TASK PROMPT:
For these records, count the lines containing the word "computer" and respond with the number alone.

--- START ---

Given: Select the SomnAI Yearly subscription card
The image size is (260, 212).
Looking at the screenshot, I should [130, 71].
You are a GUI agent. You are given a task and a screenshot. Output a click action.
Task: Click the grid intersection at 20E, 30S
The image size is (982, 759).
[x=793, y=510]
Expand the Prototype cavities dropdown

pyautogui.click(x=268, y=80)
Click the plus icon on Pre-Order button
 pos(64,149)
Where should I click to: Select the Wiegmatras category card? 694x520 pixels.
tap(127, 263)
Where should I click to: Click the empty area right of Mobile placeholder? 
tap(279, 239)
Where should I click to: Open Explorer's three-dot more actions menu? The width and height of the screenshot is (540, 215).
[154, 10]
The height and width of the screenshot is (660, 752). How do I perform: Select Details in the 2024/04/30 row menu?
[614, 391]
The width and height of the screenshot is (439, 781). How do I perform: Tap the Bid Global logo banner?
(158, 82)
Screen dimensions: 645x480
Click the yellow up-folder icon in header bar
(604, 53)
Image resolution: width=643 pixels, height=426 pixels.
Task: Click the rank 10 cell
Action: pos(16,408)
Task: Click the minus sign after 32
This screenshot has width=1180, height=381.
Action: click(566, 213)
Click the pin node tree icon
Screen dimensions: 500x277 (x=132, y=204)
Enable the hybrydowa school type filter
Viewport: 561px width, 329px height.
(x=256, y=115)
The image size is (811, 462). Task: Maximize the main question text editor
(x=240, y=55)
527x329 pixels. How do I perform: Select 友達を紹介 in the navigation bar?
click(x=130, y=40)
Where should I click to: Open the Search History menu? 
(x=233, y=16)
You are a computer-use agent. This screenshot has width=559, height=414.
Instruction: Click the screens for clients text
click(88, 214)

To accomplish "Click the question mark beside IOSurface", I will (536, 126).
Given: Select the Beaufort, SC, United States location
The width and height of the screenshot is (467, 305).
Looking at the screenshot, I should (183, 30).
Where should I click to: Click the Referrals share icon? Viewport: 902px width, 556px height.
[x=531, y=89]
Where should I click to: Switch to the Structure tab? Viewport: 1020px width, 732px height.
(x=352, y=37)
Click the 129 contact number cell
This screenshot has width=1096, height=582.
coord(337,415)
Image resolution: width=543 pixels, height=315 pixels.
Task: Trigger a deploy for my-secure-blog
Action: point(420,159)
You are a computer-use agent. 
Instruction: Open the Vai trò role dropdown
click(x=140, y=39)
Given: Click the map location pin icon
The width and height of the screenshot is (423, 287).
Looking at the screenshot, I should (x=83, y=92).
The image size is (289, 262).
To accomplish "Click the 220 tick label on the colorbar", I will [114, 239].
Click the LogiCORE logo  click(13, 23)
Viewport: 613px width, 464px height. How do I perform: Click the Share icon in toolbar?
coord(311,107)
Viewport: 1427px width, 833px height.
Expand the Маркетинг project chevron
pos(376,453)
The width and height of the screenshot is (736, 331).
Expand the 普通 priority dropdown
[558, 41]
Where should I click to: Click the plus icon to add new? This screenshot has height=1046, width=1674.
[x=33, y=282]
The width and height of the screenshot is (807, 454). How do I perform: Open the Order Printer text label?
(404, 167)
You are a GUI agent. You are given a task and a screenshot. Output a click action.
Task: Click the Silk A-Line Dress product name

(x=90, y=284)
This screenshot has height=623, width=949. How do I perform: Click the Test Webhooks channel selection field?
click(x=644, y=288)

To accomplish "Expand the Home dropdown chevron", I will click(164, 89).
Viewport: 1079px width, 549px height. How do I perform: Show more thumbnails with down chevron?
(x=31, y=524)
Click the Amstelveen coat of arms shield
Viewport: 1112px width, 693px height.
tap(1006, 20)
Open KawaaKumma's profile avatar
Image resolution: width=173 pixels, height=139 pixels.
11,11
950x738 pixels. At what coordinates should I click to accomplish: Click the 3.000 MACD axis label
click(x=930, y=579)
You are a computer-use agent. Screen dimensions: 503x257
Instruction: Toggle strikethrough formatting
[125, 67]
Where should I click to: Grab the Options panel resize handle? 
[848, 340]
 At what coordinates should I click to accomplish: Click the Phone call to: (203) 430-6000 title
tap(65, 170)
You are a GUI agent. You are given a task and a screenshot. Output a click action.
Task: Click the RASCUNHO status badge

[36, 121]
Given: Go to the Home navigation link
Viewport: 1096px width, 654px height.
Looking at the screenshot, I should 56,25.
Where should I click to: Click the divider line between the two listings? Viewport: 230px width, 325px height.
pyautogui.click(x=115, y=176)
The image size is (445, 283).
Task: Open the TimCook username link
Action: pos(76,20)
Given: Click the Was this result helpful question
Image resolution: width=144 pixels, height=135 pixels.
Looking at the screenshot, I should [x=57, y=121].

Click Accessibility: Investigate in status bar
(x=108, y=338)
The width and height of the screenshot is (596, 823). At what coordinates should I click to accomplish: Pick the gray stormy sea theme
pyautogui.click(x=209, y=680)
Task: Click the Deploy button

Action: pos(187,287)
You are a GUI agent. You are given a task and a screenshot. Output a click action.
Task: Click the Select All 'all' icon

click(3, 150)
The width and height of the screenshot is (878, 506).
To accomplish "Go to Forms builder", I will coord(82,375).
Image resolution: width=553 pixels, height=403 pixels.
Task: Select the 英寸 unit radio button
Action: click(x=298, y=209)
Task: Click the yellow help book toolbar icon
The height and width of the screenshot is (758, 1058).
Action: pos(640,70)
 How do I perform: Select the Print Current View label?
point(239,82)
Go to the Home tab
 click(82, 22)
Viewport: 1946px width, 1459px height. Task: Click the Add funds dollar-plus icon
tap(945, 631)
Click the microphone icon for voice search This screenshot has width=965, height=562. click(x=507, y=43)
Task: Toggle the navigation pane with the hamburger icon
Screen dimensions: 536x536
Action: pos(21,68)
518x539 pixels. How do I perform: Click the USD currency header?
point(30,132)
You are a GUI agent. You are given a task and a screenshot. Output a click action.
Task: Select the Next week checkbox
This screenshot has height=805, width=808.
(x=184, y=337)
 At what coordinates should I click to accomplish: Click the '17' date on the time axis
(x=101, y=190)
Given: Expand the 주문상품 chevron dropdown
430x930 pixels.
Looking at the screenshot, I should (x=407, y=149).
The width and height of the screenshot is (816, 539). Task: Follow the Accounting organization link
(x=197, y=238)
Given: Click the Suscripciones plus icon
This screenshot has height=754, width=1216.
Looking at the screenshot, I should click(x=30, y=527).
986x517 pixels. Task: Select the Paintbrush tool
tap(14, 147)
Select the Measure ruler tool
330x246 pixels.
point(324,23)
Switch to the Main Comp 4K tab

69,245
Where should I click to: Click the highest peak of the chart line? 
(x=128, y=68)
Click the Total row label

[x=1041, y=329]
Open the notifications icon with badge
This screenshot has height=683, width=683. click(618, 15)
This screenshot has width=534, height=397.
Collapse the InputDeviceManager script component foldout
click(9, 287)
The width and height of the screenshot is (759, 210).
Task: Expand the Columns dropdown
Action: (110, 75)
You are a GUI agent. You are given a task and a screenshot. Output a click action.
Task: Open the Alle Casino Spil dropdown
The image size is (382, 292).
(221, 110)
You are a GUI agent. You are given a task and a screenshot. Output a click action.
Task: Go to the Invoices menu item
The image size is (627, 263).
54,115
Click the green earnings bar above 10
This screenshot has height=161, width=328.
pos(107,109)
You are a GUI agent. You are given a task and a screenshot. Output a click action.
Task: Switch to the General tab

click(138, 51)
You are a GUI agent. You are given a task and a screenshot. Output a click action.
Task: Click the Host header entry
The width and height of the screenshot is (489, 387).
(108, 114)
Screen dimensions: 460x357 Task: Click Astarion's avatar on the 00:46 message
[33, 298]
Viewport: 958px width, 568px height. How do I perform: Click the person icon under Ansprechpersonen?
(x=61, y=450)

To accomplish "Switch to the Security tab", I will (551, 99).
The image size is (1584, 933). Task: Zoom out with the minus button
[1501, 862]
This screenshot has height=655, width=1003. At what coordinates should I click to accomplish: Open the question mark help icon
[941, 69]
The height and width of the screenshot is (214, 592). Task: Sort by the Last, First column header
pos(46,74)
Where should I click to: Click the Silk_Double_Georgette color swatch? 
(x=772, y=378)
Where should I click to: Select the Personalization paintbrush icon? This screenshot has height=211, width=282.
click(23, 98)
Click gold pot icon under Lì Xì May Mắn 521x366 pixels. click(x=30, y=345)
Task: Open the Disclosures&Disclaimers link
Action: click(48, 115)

--- END ---

TASK ANSWER:
3